On November 21 our member Caroline Signore shared her experience with self-directing her supports as a disabled, tetraplegic woman. Caroline shared tips and advice to share about managing a team of support staff/caregivers, building friendships and natural supports, and balancing a demanding career. She was also recently featured in our self-direction spotlight, which you can read on our website.

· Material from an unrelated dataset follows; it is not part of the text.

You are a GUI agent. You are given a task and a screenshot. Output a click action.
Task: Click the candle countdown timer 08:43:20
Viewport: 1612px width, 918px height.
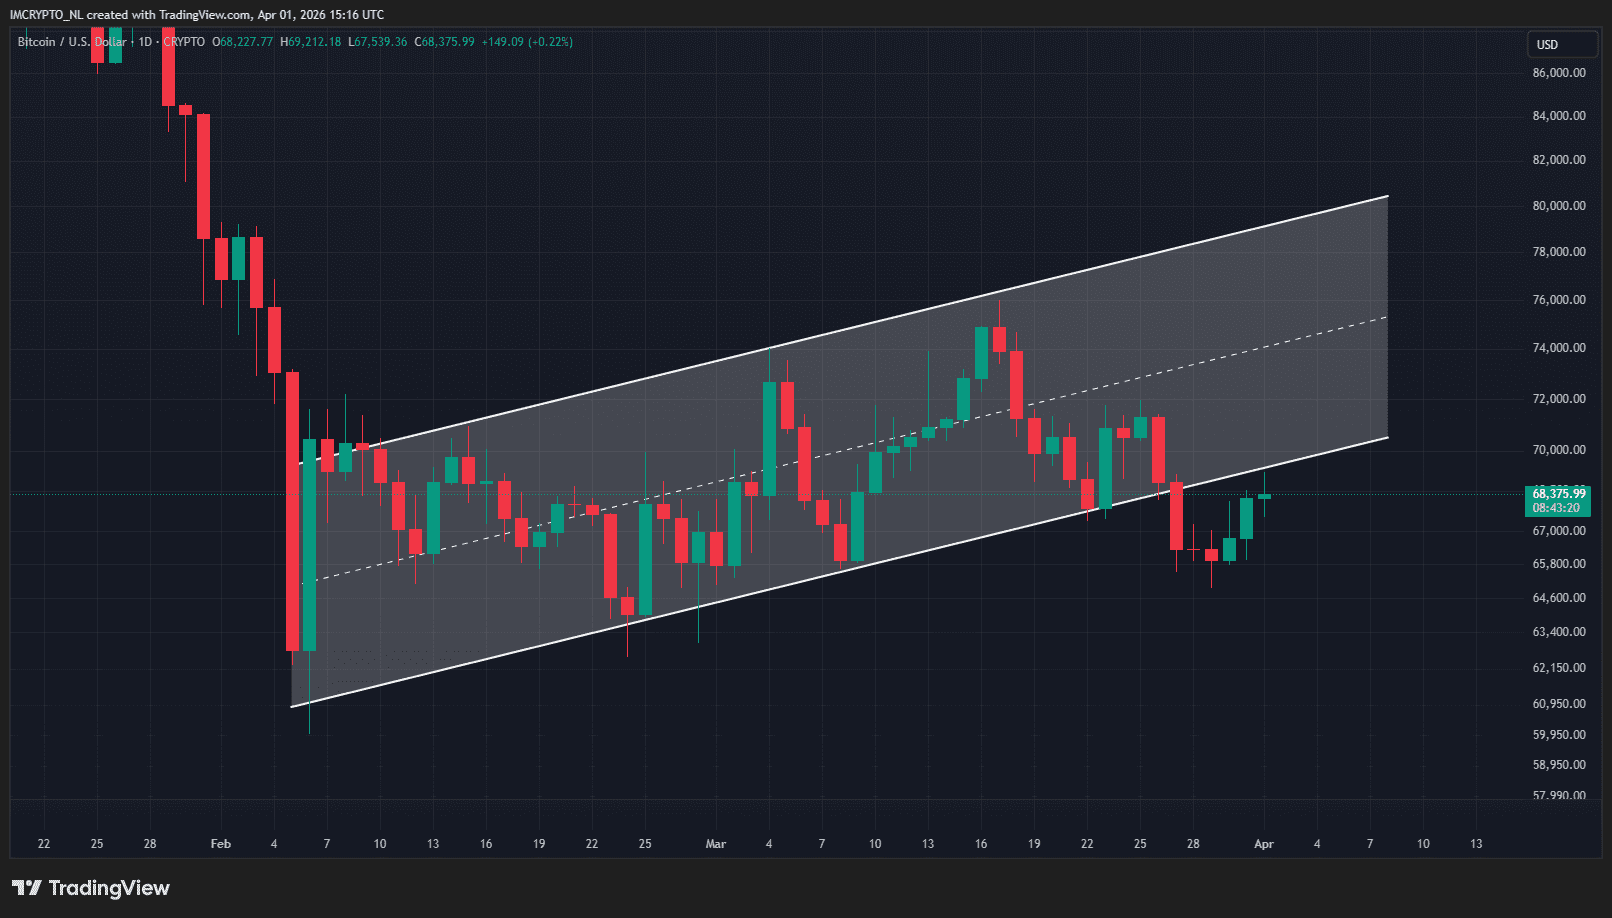[1556, 508]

Caroline is Deputy Director of the Division of Extramural Research, at the Eunice Kennedy Shriver National Institute of Child Health and Human Development (NICHD). In 1996, Caroline Signore had just finished her residency training in obstetrics and gynecology and entered a private practice in the Denver suburbs when she sustained a cervical spinal cord injury in a motor vehicle accident. It was the day after Thanksgiving, and she was 30 years old. Her injury is at the C6-C7 level, which means she is tetraplegic: she has no sensation or motor function of the legs and torso, and limited sensation and function of her arms and hands. She completed inpatient rehabilitation in April of 1997 and since that time has brought in personal care assistants to help with activities of daily living.
She has enjoyed the good fortune of independently employing a group of 3 caregivers who have been with her steadily for more than 15 years. Caroline works full time and lives independently in the Northern Virginia suburbs of Washington DC.